Minister for Rail Winston Peters has defended the cost of cancelling the iRex ferry project, saying while he did sign off the original plan, it grew into something much costlier.

The coalition government cancelled the previous contract for two new ferries after the budget blew out to nearly $3 billion. A final $144m payment to previous contractor Hyundai brought the total project costs to $671 million.

Peters said that was "only fair", saying the "decision to cancel Project iReX was never a reflection on Hyundai".

Speaking to Checkpoint on Friday afternoon, Peters said it was a "seriously good deal" compared to "what others said it was going to cost us to get out of the deal".

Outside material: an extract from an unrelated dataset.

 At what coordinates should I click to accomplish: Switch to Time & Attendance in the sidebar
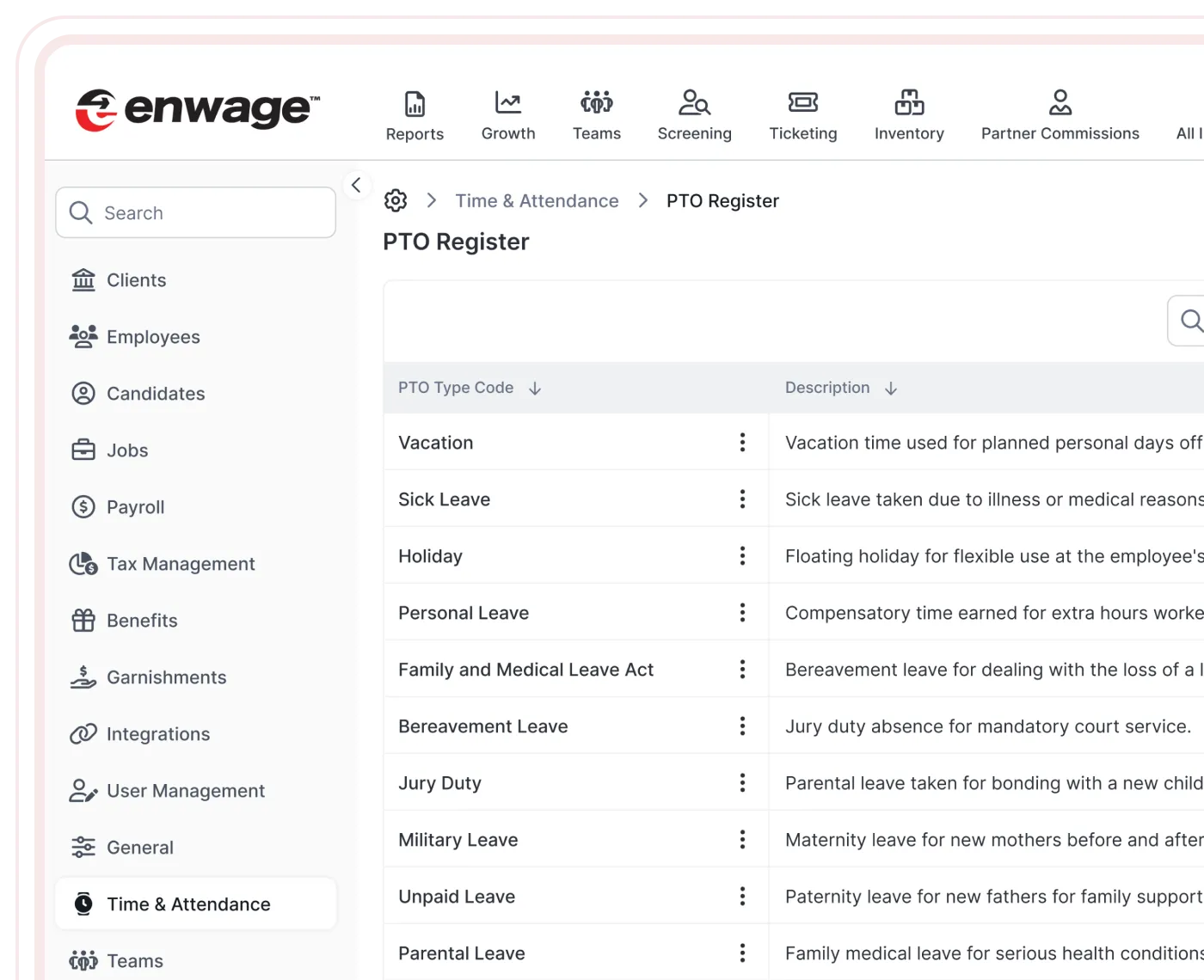point(188,903)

He said without cutting those "losses", New Zealand would find itself in a similar situation to Tasmania - with new boats, but no suitable infrastructure.

"I went to see Hyundai. I extracted from them that they would deal with us sincerely, that it was nobody's fault in terms of what our problem was. They understood that there's going to be massive infrastructural costs that they weren't aware of, but which was part of the New Zealand deal the taxpayer hadn't been told about."

He said considering the $144 million final payment a loss was "economics 101" that ignored the savings made by not proceeding with iRex, which he claimed would have cost more than $4 billion.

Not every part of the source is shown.